Direct Sparse Odometry
Jakob Engel, Vladlen Koltun, Daniel Cremers

TL;DR
This paper introduces a real-time direct sparse visual odometry method that minimizes photometric error without relying on keypoints, achieving high accuracy and robustness across diverse environments.
Contribution
It presents a novel direct probabilistic model that jointly optimizes geometry and motion, sampling pixels evenly and incorporating full photometric calibration.
Findings
Outperforms state-of-the-art methods in accuracy
Demonstrates robustness across various datasets
Operates in real time without keypoint detection
Abstract
We propose a novel direct sparse visual odometry formulation. It combines a fully direct probabilistic model (minimizing a photometric error) with consistent, joint optimization of all model parameters, including geometry -- represented as inverse depth in a reference frame -- and camera motion.
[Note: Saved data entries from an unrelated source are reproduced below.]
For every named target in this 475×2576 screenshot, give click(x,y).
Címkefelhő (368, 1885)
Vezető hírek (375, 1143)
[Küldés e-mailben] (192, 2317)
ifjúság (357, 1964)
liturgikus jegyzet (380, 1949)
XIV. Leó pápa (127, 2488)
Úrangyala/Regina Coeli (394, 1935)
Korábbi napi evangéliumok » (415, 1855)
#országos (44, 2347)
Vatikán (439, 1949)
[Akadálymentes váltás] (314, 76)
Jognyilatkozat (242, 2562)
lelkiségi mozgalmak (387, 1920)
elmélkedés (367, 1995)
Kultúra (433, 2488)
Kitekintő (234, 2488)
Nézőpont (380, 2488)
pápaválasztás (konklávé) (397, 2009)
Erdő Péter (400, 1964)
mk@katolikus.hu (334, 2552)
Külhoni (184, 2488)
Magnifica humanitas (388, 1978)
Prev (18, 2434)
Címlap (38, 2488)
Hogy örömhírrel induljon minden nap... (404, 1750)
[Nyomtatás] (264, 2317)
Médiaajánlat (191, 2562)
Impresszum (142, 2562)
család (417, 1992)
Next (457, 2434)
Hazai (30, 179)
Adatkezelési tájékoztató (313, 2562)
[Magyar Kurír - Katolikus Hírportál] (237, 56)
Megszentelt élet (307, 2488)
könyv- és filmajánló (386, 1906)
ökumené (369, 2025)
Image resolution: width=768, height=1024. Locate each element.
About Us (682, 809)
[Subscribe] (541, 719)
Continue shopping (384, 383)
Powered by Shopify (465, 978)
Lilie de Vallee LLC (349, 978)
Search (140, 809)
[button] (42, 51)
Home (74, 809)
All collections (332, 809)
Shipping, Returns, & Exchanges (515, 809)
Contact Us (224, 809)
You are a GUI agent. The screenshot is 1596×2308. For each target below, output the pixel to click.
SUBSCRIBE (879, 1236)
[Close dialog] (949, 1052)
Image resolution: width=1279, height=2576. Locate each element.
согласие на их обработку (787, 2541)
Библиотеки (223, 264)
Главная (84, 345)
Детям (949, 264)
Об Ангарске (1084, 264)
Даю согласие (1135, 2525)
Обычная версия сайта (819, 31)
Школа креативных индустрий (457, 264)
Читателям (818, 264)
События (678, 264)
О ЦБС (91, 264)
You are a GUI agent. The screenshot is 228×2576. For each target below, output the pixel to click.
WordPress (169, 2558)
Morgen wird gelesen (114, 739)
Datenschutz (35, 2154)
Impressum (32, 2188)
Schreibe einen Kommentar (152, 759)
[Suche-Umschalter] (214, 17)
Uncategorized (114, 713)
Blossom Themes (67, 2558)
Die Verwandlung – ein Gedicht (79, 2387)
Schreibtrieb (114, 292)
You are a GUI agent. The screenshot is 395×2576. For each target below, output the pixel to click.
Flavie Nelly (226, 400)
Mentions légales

This is achieved in real time by omitting the smoothness prior used in other direct methods and instead sampling pixels evenly throughout the images. Since our method does not depend on keypoint detectors or descriptors, it can naturally sample pixels from across all image regions that have intensity gradient, including edges or smooth intensity variations on mostly white walls. The proposed model integrates a full photometric calibration, accounting for exposure time, lens vignetting, and non-linear response functions. We thoroughly evaluate our method on three different datasets comprising…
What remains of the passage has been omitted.